We did not bolt a generic chatbot onto the editor. The entire feature runs on Transloadit primitives that already existed, wired together in a way that keeps the model grounded.

The MCP Server provides the toolbox

The same Transloadit MCP Server that powers integrations with Claude Code, Codex, Cursor, and Gemini CLI is what gives the chat assistant its capabilities. When the model needs to discover Robots, read parameter docs, or lint a draft, it calls MCP tools:

  • transloadit_list_robots — browse the full catalog of 60+ Robots
  • transloadit_get_robot_help — fetch parameter documentation for a specific Robot
  • transloadit_lint_assembly_instructions — validate a set of Assembly Instructions against real schemas

On top of that, every request includes the user's current Template and linting diagnostics when relevant, as well as bundled docs on Assembly Instructions, Assembly Variables, and Dynamic Evaluation. The model is asked to preserve existing steps and expressions, adapt only what the user requested, and return the full updated JSON.

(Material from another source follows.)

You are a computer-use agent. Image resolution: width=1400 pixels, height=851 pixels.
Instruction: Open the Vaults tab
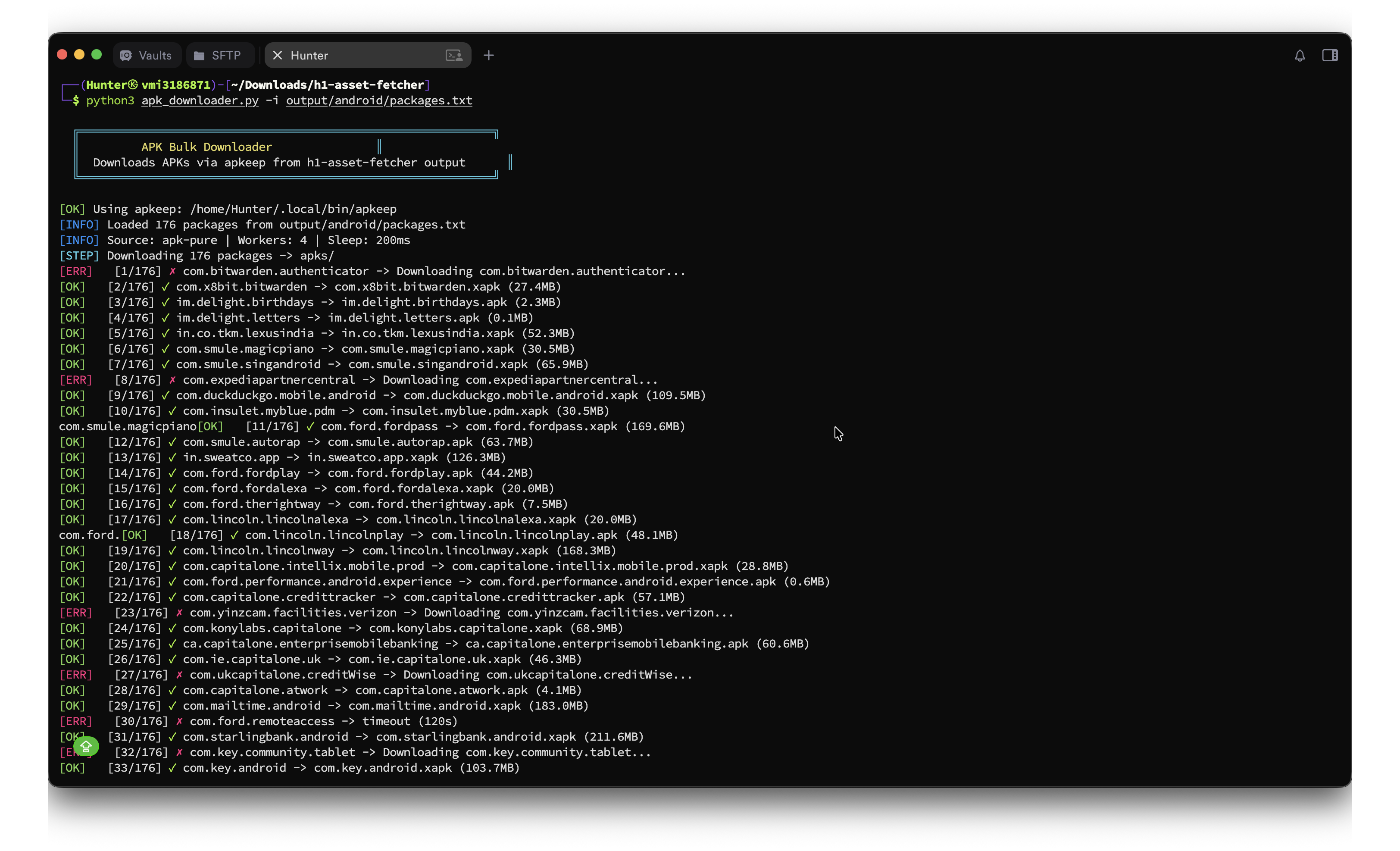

The proposed instructions then run through linting and type schemas (that we spent tremendous amounts of effort on shipping the Node SDK v4 and are now paying dividends), and retries if there are issues, before handing them back. This drastically reduces hallucinations that you could still get if you asked a general purpose LLM without this grounding and validation loop.

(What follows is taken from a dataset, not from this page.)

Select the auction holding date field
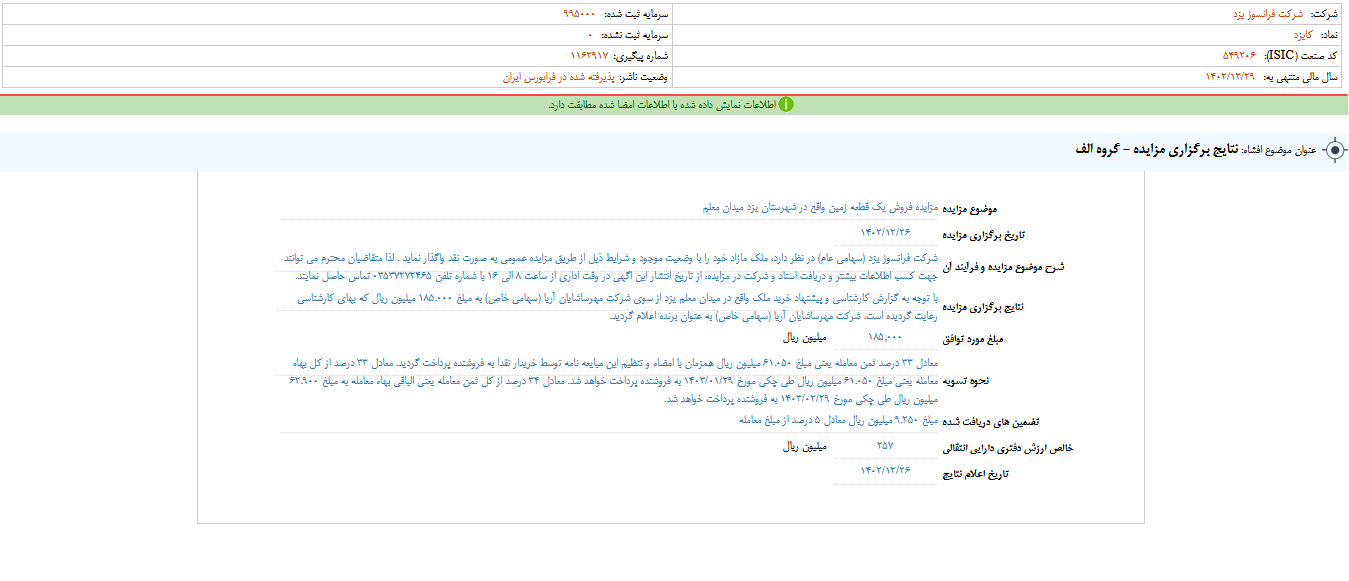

The end result is that you, the user, only ever see final, validated outputs.

/ai/chat runs the conversation

The conversation itself runs through our /ai/chat Robot, which means token costs are tracked as regular Assembly usage, visible on your dashboard, billed the same way as any other Robot. No separate API key or billing account to manage.

The flow, step by step

  1. You type a message in the editor chat
  2. Your current Assembly Instructions and any linting errors are included as context, as well as important documentation on Templates, Assembly Variables, etc.
  3. The message is sent to /ai/chat as an Assembly that runs inside your Workspace, which calls the model with MCP tools attached
  4. The model discovers Robots, reads parameter docs, drafts instructions, and lints them, all through MCP tool calls
  5. The validated result comes back to the editor
  6. You review and click "Use This" to apply it to your Template

Every round-trip is a real Assembly. You can inspect it on the Assembly detail page, see token usage, and trace exactly what happened.

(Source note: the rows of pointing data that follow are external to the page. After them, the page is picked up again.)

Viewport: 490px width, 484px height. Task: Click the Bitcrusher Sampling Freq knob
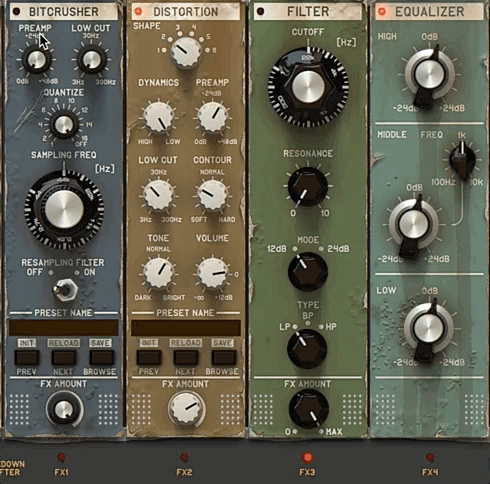point(64,210)
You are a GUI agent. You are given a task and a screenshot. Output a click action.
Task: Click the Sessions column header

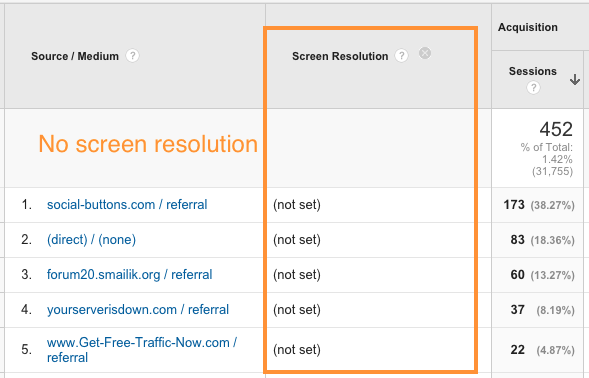click(533, 71)
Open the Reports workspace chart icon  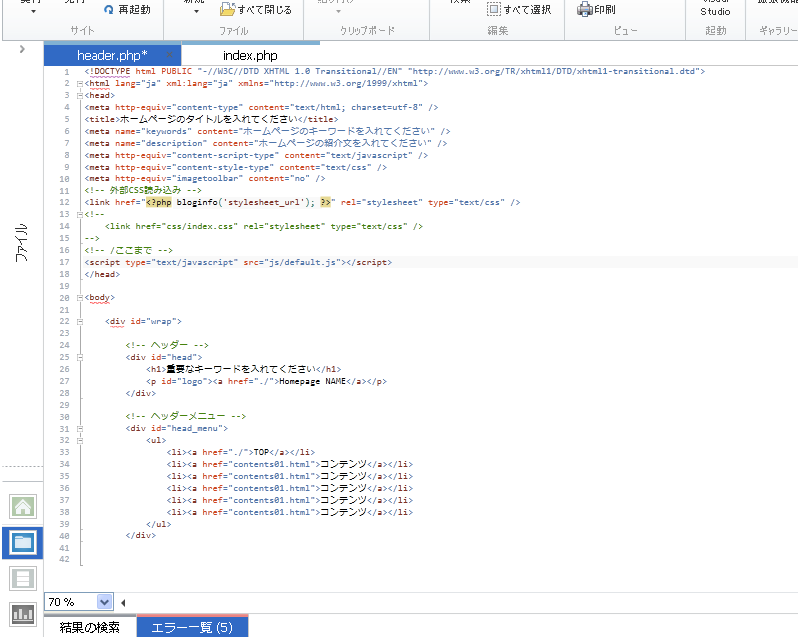click(22, 613)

You can also use your own agent

You can absolutely ask Claude Code, Codex, Cursor, Gemini CLI, or your own agent to generate Assembly Instructions too. The advantage of having this built into the Template Editor is that it is there exactly where you need it, it automatically sees your current Template and linting errors, and it keeps iterating until the result is valid before handing it back.

Design in the browser

The chat UI itself was built with an iterative, visual workflow. Our colleague Peter Assentorp created Design in the Browser, a harness for designing UI directly in the environment where it will actually run. Combined with Claude Code, this turned out to be a fast way to iterate: describe a change in natural language, see it render immediately, adjust, repeat. No mockups, no handoff — the design is the code.

Try it

Open any Template in your Transloadit Console and look for the AI chat at the top of the editor. Describe what you need and let it draft the instructions. The feature is available on all plans.

If you are building agent workflows outside the console, the same capabilities are available through the MCP Server, Agent Skills, or the /ai/chat Robot directly.